| Problem |
Extend the review of the Emily series below, picking up after its final sentence.

Emily's series also resembles Anne's in the sentiment that there's a certain bleakness in the fact that childhood must inevitably pass and, alas, humans who live long enough are destined (or doomed?) to become adults at some point. Did Montgomery truly feel that way? I did find Womanhood, the shortest of the novels, to be the dreariest of the three. Even where Childhood and Girlhood have chapter titles like "Living Epistles," "A Weaver of Dreams," "The Woman Who Spanked the King," and "A Valley of Vision," the Womanhood chapters are Roman numeral-numbered and otherwise nameless, with more numerals rather starkly hailing the separation of sections within the chapters. However, I suspect that a number of Emily's circumstances that bring on the dreariness don't necessarily have to follow adulthood as a rule, though they happen to follow hers. Moreover, Womanhood does have its bright points, and I was so into Emily's world by that time, I couldn't help relishing the third novel in a different but equal way as the first two.

Ben Stahl's depictions of Emily on the Laurel-Leaf/Bantam book editions are among my favorite pieces of book cover art in that they do indeed say something accurate about Emily in each of the stages of her life we're told about, particularly in her facial expressions. And how could one not love Girlhood's cover, with all of that deep blue, moonbeams on Emily's hair, and the evening lights out across the water?

Emily, Teddy, Ilse, and Perry work well together as characters, and it's lovely seeing them come up as a bunch, with all of their various talents and dreams. I understand Perry's early fixation with Emily, and Ilse's lifelong attachment to Perry, but I'm not wholly satisfied with the way Ilse and Perry get together. I feel for the young man, as Ilse is so hard on him when his apparent "Stovepipe Town"-ness reveals itself, and it's touching and even relieving to learn that Ilse's behavior is the result of her being in love with Perry all this time. And, for lack of more suitable wording, I'm absolutely pumped about the way Ilse up and jilts Teddy on what is supposed to be her wedding day when she thinks Perry is dying. Go for it, Ilse! Yet, I'm not convinced that Perry feels for Ilse all that she does for him, at least not as intensely. But, she will have her Perry in the end, that's all there is to it, and imagining that the two of them will make an admirable pair in the long run, I've resolved to be content with how their coupling finally comes about, after so many bumps along the way.

This four-character bunch is indeed led by a worthy and unforgettable protagonist: Emily, naturally. Her father, Douglas, is only alive for the first two chapters of Childhood, but the strength of his relationship with his daughter is firmly established in their short time together, and Douglas's personal reflections about Emily set the tone for the course of her journey. "She will love deeply—-she will suffer terribly—-she will have glorious moments to compensate—-as I have had." For the rest of the series, we find Emily engrossed in just that: the depths of loving and suffering, and moments of glory that make it all worth it. The aspect of her childhood that gets me the most is her letter writing to her deceased father: not the fact that she writes to him but that she eventually stops doing it, all without my notice until the letters are referred to later on. It gets me because it's so like the progression through our lives as children, those things that we set aside and go on living without, whether or not we can pinpoint the exact day and time the setting aside took place.

| Dataset extract |
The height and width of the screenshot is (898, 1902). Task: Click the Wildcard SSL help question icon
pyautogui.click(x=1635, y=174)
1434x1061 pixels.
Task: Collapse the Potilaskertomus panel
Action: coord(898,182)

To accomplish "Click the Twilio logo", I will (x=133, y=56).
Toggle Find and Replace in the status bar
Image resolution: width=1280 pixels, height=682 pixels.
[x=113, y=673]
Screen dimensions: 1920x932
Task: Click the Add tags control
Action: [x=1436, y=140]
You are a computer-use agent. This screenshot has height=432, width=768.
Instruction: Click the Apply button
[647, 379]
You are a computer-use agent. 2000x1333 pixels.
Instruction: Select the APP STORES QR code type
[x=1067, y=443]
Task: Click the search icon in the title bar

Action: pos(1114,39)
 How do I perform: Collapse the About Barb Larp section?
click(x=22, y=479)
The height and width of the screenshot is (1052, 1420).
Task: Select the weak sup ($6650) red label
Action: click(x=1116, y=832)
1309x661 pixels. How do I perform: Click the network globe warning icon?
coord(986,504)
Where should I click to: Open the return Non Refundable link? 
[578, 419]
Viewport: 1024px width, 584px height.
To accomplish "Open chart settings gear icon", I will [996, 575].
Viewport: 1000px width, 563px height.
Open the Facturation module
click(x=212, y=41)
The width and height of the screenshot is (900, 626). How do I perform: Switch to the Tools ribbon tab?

| Written answer |
In some ways, I've related to Emily more than to any other character I've read. I understand what "the flash" is like for her. I'm just as embarrassed as she is when she unknowingly goes to class in high school with a mustache someone drew on her face while she was asleep. Sure, Emily may have a gift; she has something, to be sure, but it would be best if people didn't call her psychic, at least not to her face. Then, there's her life as a writer. I indubitably get that. Beyond her having to get over her tendency to use an overabundance of italics, that moment in Girlhood, "In the Old John House," speaks volumes to me.

"I've a pocket full of dreams to sell," said Teddy, whimsically, with a new, unaccountable gaiety of voice and manner. ..."What will you give me for a dream?"

Emily turned around—-stared at him for a moment—-then forgot thrills and spells and everything else... ...she saw unrolling before her a dazzling idea for a story—-complete even to the title—-
A Seller of Dreams.

...She would not try to write it yet—-oh, not for years. She must wait until time and experience had made of her pen an instrument capable of doing justice to her conception...

I know I'm not the only writer or artist who has ever had that ethereal moment, when just one, fleeting something—-a chill, an echo, the click of a lamp, a question (What will you give me for a dream?)—-ignites the flame of an entire work that blazes suddenly into consciousness. There's nothing like it on earth. It's beyond a shame that Dean's fear leads him to lie about the quality of A Seller of Dreams when Emily finally writes it as a woman, and she consequently burns it, not knowing until much later that Dean has deceived her.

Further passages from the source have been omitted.